[Records from a data source]
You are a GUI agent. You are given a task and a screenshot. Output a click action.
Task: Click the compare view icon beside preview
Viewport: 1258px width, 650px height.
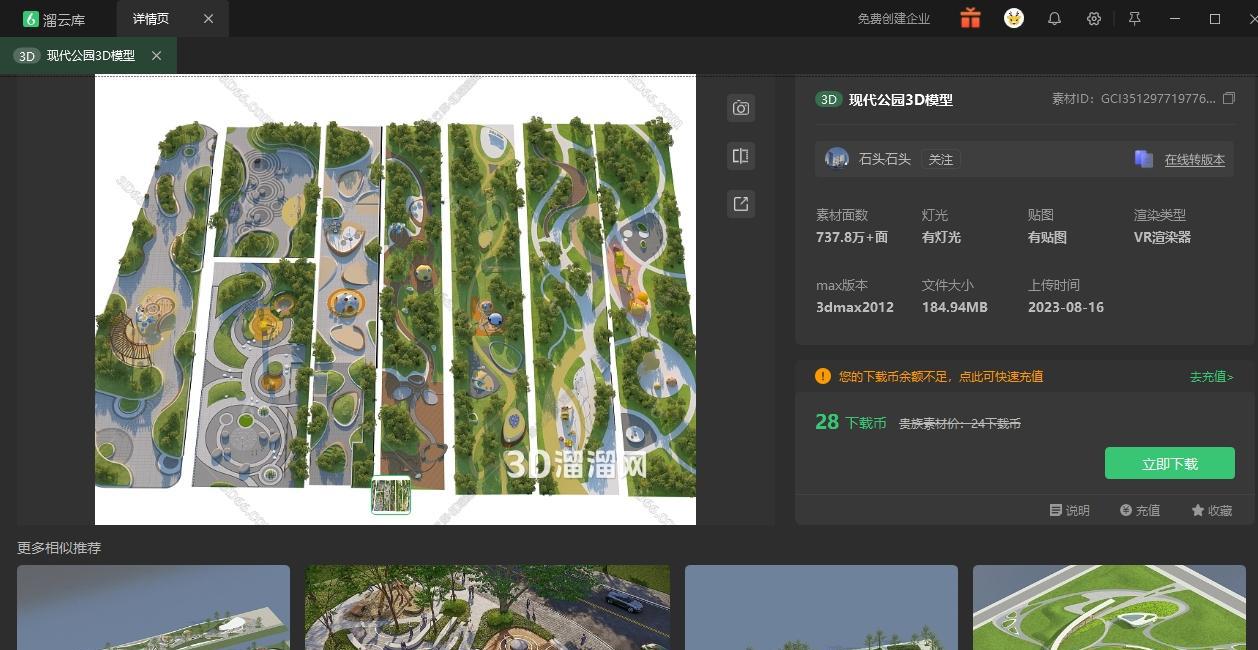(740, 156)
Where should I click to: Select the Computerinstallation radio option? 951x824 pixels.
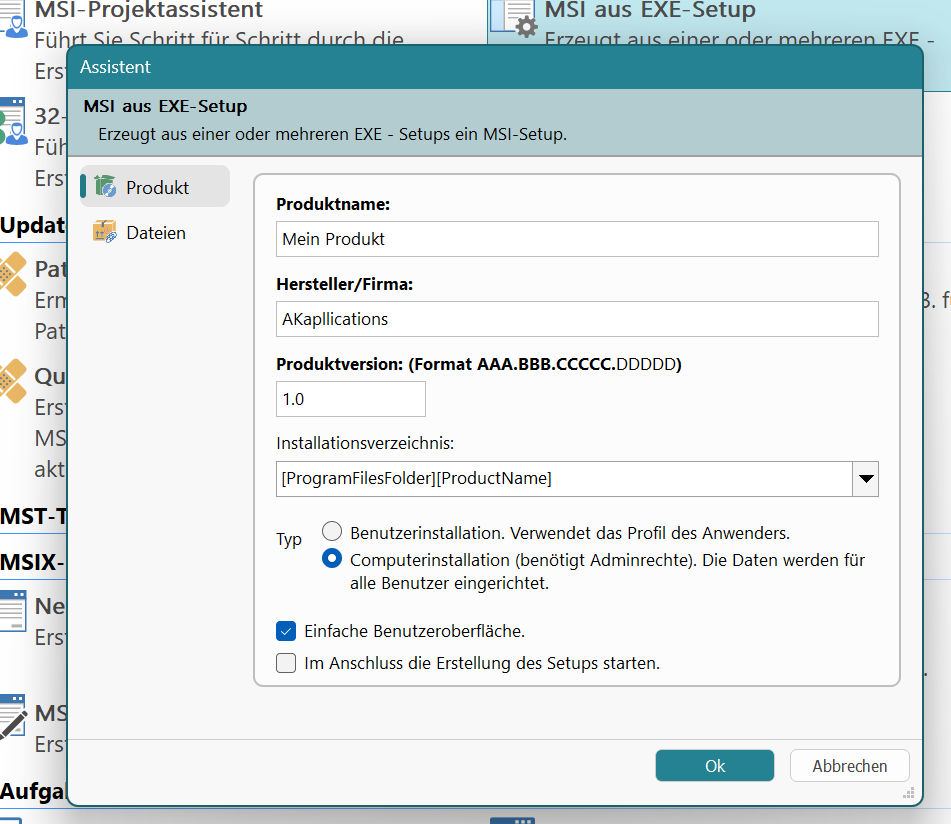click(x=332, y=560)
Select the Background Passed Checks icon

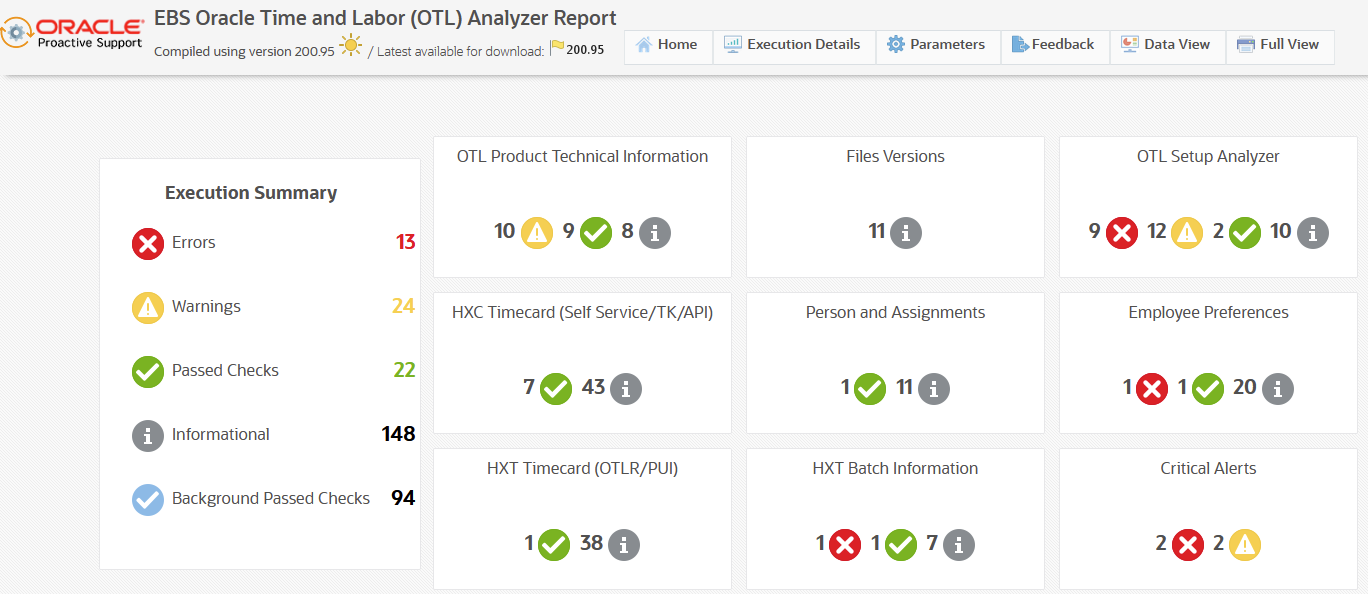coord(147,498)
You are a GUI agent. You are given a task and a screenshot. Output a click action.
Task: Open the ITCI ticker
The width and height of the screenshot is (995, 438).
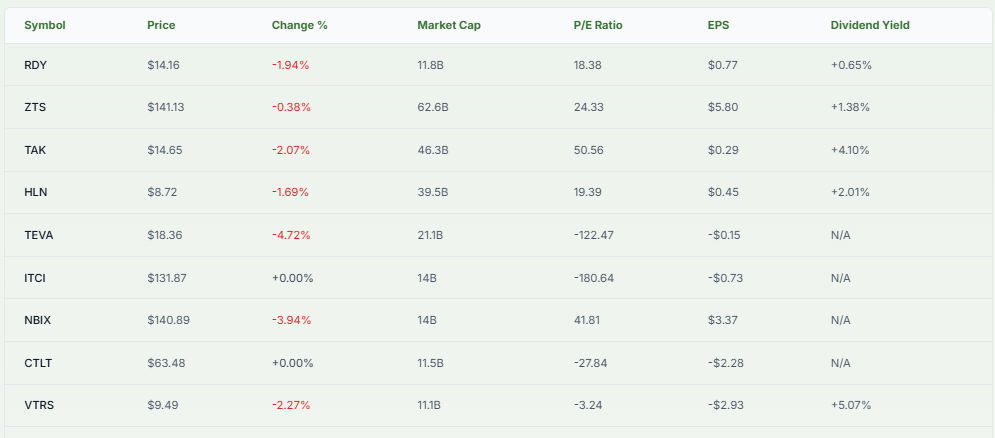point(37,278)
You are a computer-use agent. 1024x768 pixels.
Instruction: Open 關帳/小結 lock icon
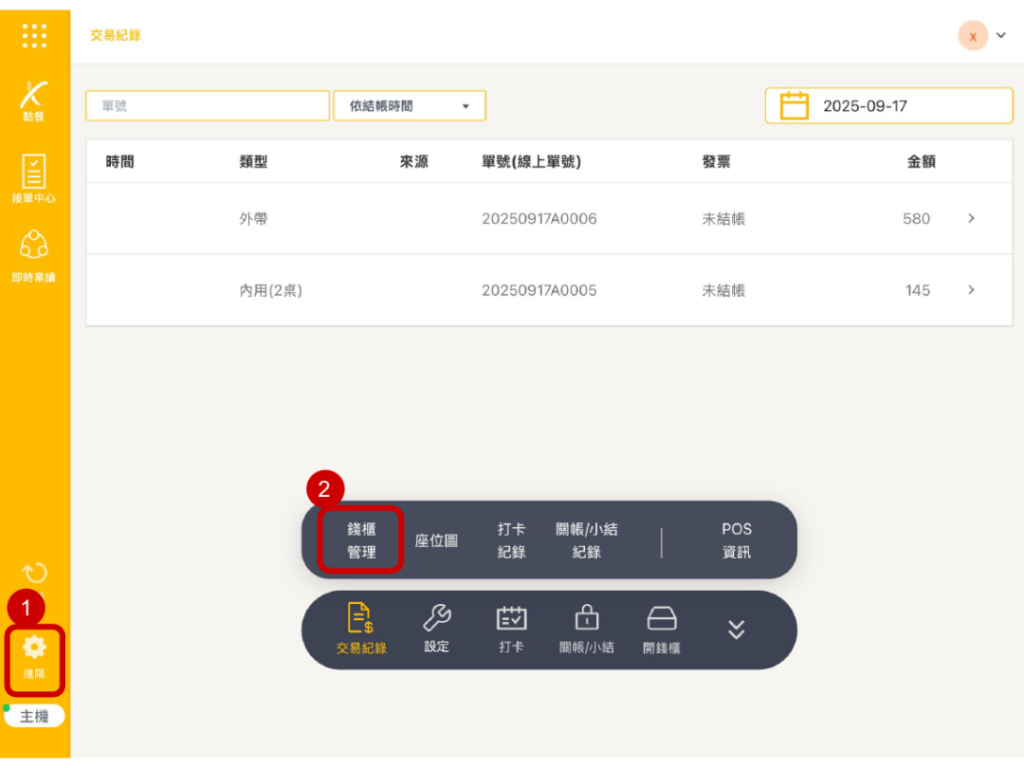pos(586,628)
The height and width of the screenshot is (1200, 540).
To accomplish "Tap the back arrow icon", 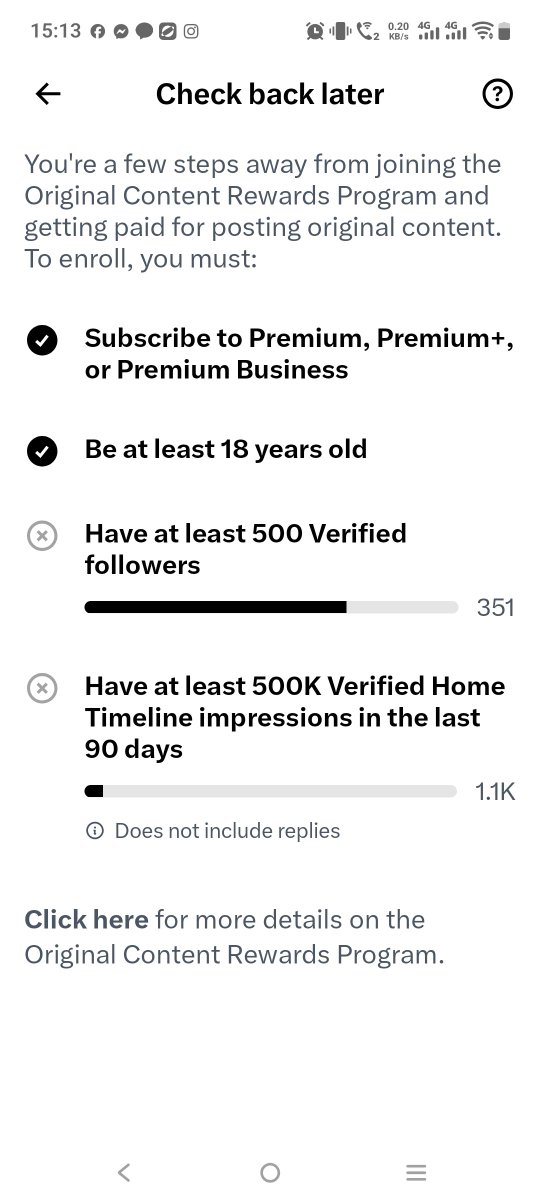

- _TASK DIRECTIONS_
Starting with the line that holds "You are a computer-use", print each line through the last one of the data exactly as written, but do not include the pictures.

- _WRITTEN ANSWER_
You are a computer-use agent. 1024x768 pixels.
Instruction: Open 關帳/小結 lock icon
pos(586,628)
The height and width of the screenshot is (1200, 540).
To accomplish "Tap the back arrow icon", 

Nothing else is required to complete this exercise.